Change 565303 merged by Ppchelko:
[mediawiki/services/change-propagation/jobqueue-deploy@master] Add separa rule for machine vision jobs

https://gerrit.wikimedia.org/r/565303

Mentioned in SAL (#wikimedia-operations) [2020-01-21T19:45:00Z] <ppchelko@deploy1001> Started deploy [cpjobqueue/deploy@1ca3071]: Add separate rule for machine vision jobs T241072

Mentioned in SAL (#wikimedia-operations) [2020-01-21T19:46:11Z] <ppchelko@deploy1001> Finished deploy [cpjobqueue/deploy@1ca3071]: Add separate rule for machine vision jobs T241072 (duration: 01m 11s)
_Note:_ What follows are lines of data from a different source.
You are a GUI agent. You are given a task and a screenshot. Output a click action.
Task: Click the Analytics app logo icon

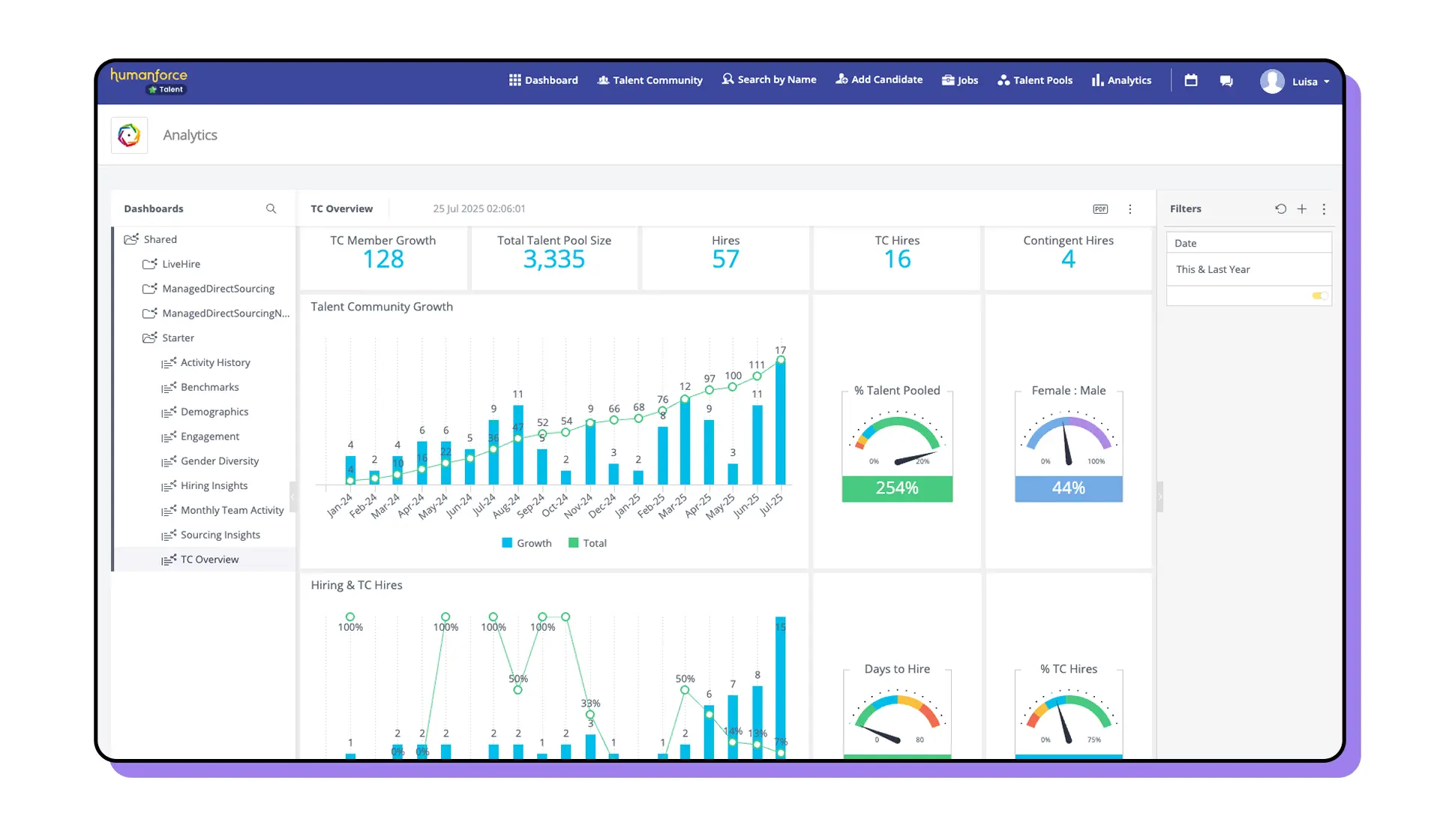[129, 135]
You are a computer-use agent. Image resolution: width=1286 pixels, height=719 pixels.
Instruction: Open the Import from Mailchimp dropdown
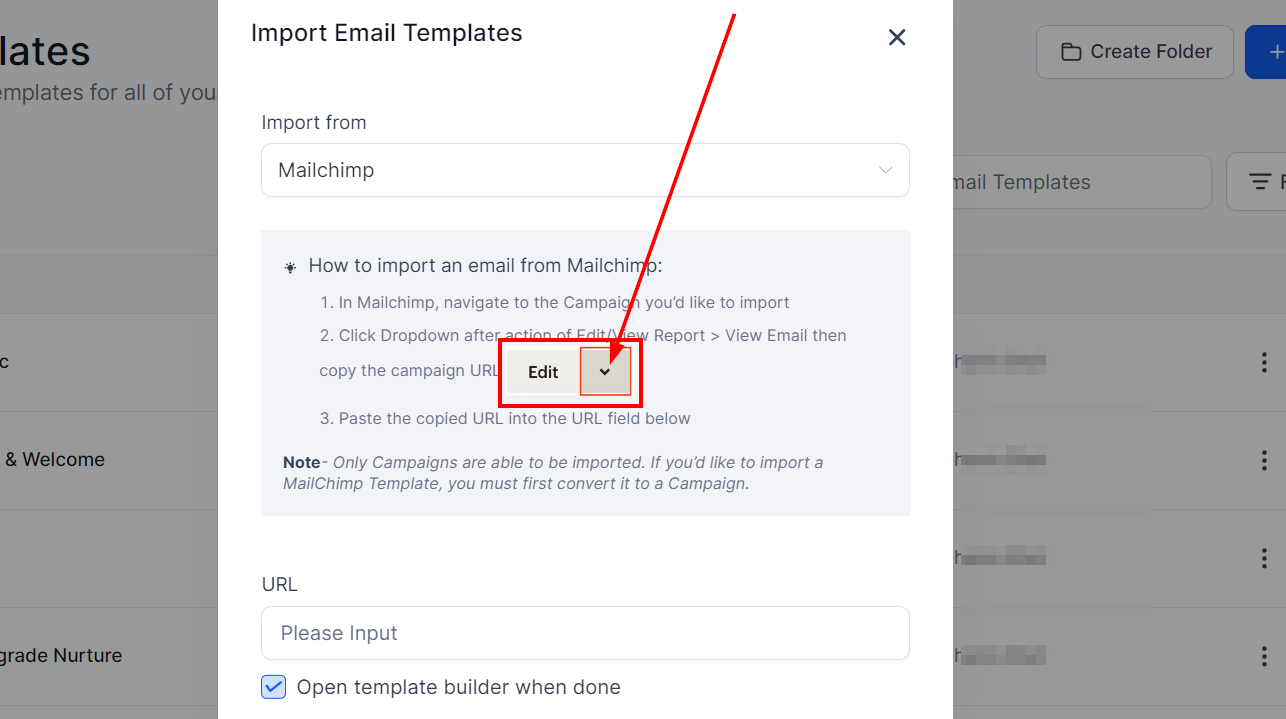(x=585, y=170)
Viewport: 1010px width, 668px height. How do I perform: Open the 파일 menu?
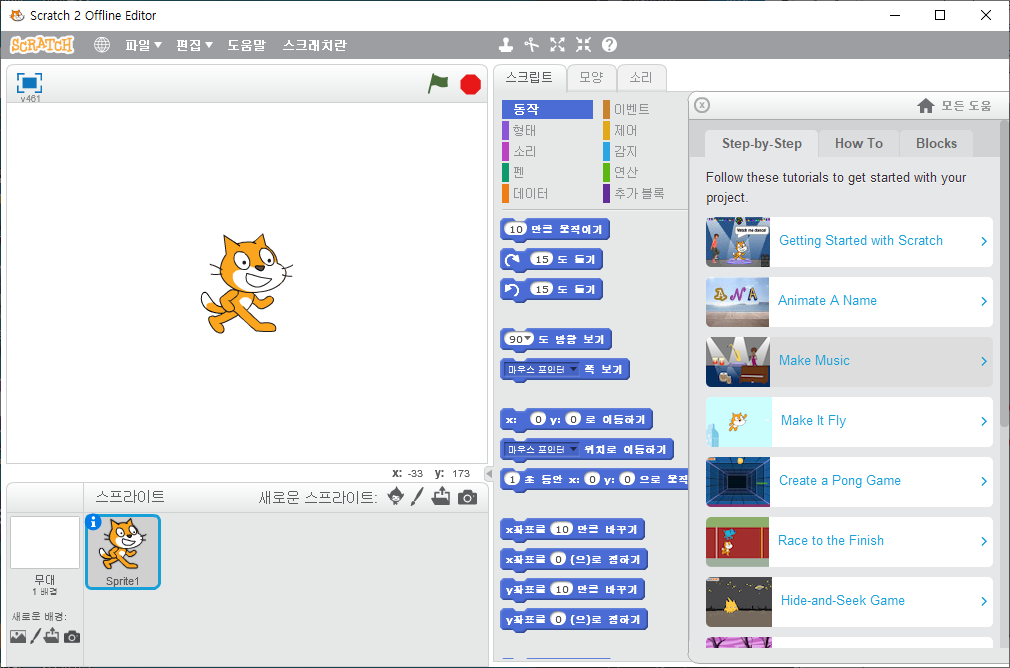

The job now has it's separate rule/queue, so you can feel free to start producing these jobs, it at least shouldn't break anything else.

Change 565615 merged by jenkins-bot:
[operations/mediawiki-config@master] Re-enable delayed new upload jobs for MachineVision extension

https://gerrit.wikimedia.org/r/565615

Change 566780 had a related patch set uploaded (by Cparle; owner: Cparle):
[operations/mediawiki-config@master] Revert "Re-enable delayed new upload jobs for MachineVision extension"

https://gerrit.wikimedia.org/r/566780

Change 566780 merged by jenkins-bot:
[operations/mediawiki-config@master] Revert "Re-enable delayed new upload jobs for MachineVision extension"

https://gerrit.wikimedia.org/r/566780

Change 570287 had a related patch set uploaded (by Matthias Mullie; owner: Matthias Mullie):
[operations/mediawiki-config@master] Re-enable delayed new upload jobs for MachineVision extension

https://gerrit.wikimedia.org/r/570287

Change 570287 merged by jenkins-bot:
[operations/mediawiki-config@master] Re-enable delayed new upload jobs for MachineVision extension

https://gerrit.wikimedia.org/r/570287

The update to the job queue code seems to be working after a couple of weeks of testing. Will consider this closed.